Runner beans are one of the most beautiful sites on a vegetable garden in July and August. Climbing high up a wigwag of bean poles with beautiful red and white flowers, runner beans can look stunning. So good in fact that many people choose to grow them simply for decoration.
Grow them too long and you may have beautiful coloured beans, but they can be tough and chewy to eat. The hardest part of growing runner beans can be picking the pods at the right time, when young and tender as flat pods, when they can be topped, tailed, chopped into pieces, and then boiled or steamed.

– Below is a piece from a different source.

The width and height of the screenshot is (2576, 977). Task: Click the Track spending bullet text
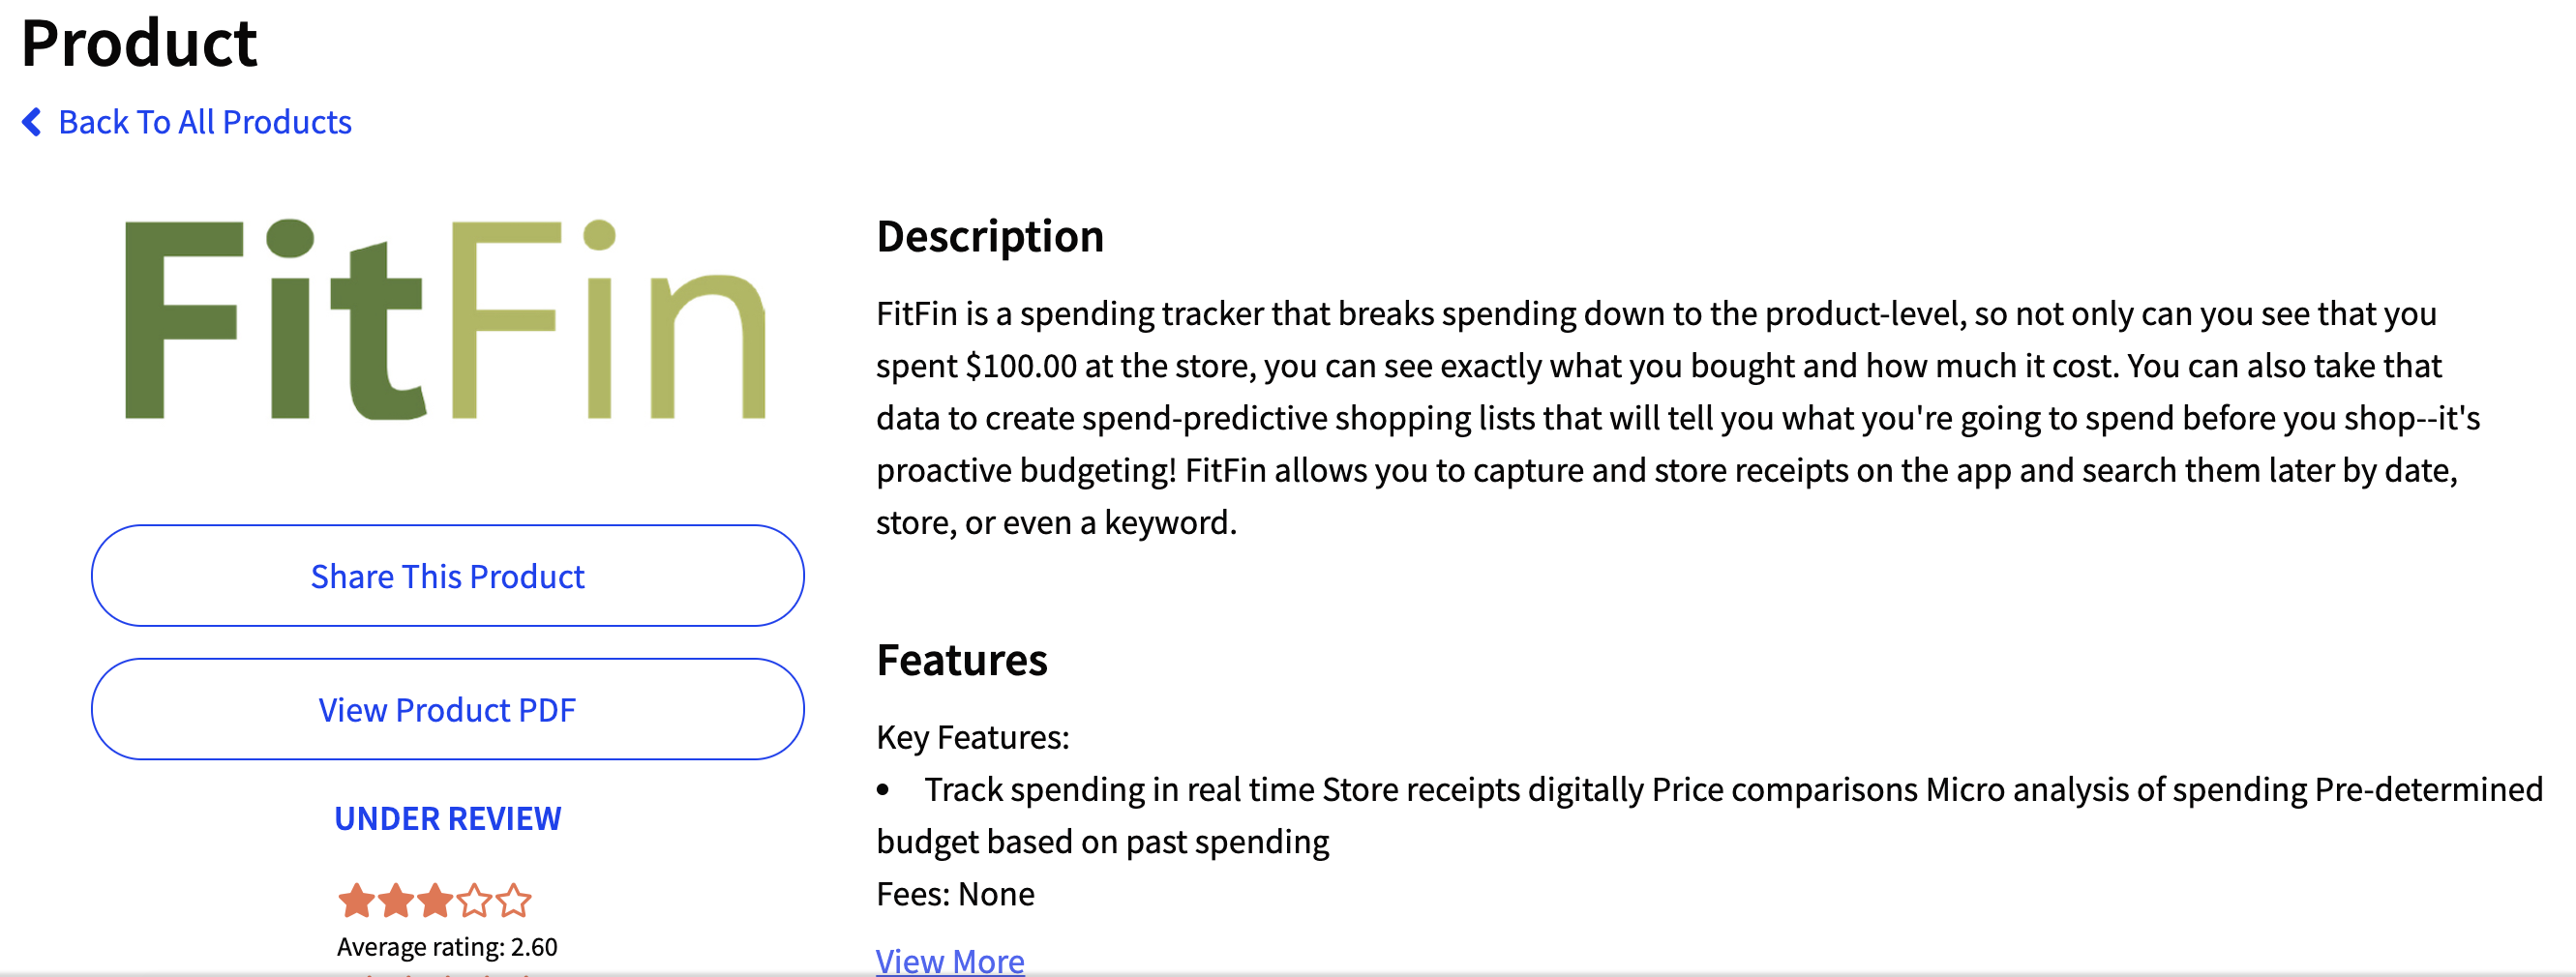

Runner beans are a natural source of vitamins B and C. They also contain fibre and iron.
- April – June
- Planting depth: 5 cm
- Planting spacing: 25 cm between plants, 50 cm between rows
- July – October
- Eat fresh, or blanch and freeze
Runner beans originate from the mountains of Central America. They love heat and moisture, but above all else, they really loathe the cold, whether it comes from low air temperatures or from chilling winds. There is no need to take a gamble with runner beans. The best time to sow is when warm weather arrives to stay in May or June. Many a time on the allotment I have seen runner beans planted out in late April or early May, only to see one night’s low temperature kill the lot.
Runner beans like a loose soil, as their roots dive down deeply to search for nutrients and water. They will grow best in a rich soil full of well rotted compost or manure, although in my experience they have always grown well wherever I have put them. It is recommended to prepare your runner bean bed the autumn before, digging a deep trench and mixing in rich compost.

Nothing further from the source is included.